• _Problem statement_
Return every line in the material below that contains the string "height", copying each of those lines in full.

• _Available data_

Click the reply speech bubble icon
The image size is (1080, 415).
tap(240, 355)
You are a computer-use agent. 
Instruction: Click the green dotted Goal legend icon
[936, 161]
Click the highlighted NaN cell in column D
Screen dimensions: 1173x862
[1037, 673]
* * *
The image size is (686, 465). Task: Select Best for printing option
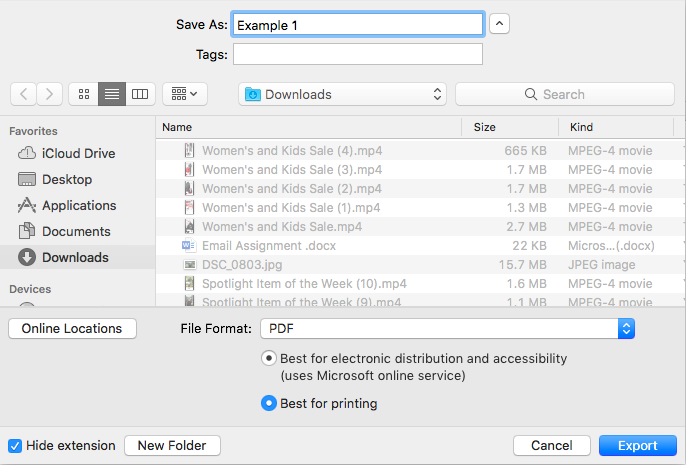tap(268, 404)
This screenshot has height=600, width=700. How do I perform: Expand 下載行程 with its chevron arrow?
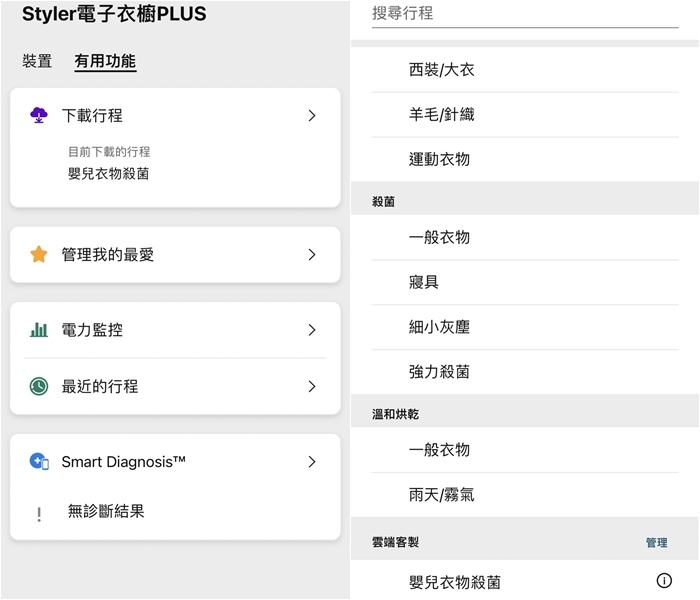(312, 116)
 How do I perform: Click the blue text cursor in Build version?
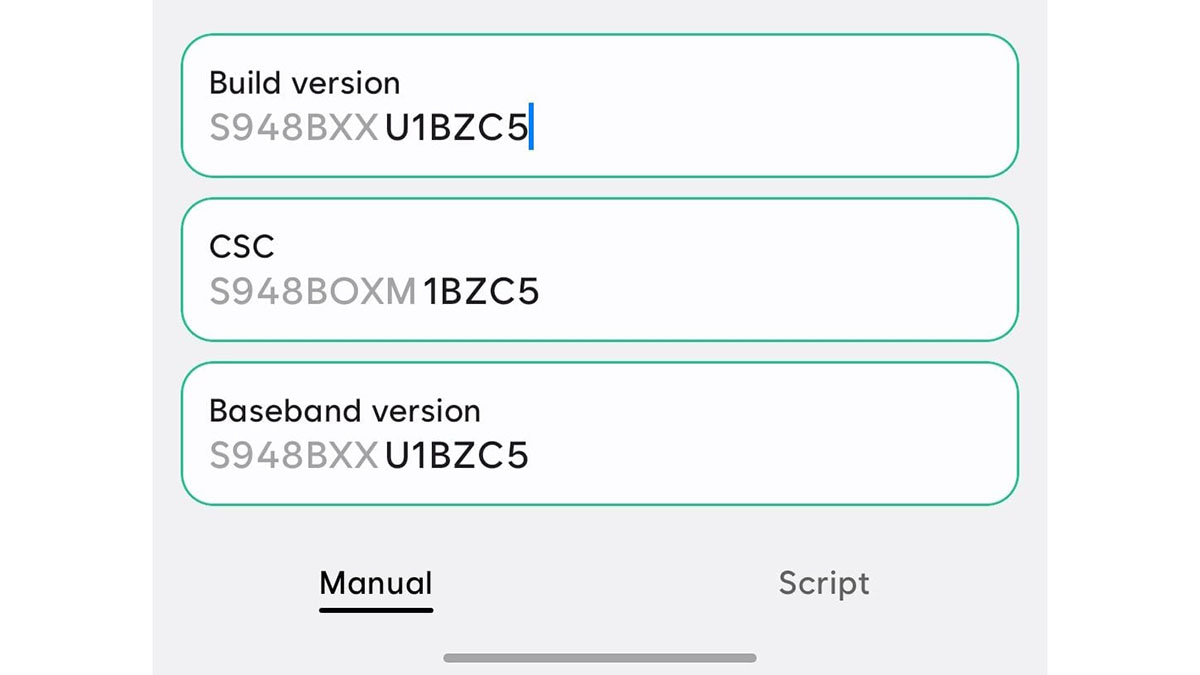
* * *
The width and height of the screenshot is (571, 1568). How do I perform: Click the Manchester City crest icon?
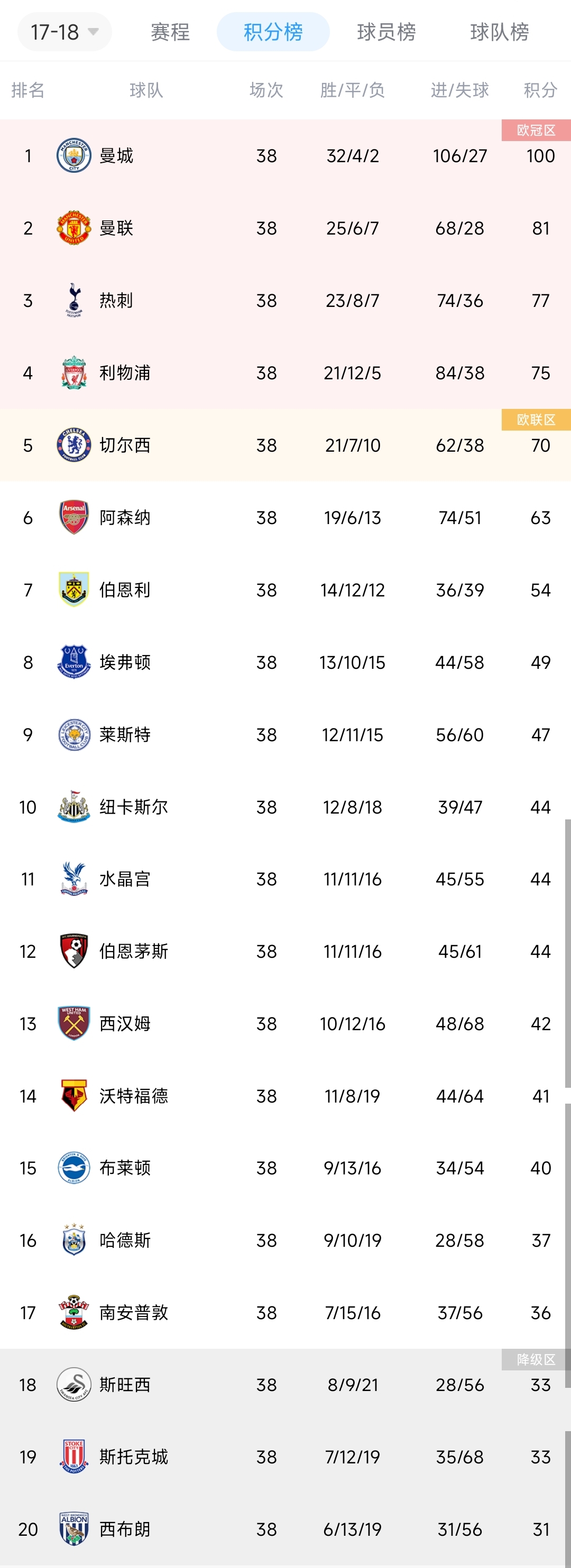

• _Problem solution_
This screenshot has height=600, width=700. How do I perform: Expand 下載行程 with its chevron arrow?
The width and height of the screenshot is (571, 1568). How do I perform: Click the Manchester City crest icon?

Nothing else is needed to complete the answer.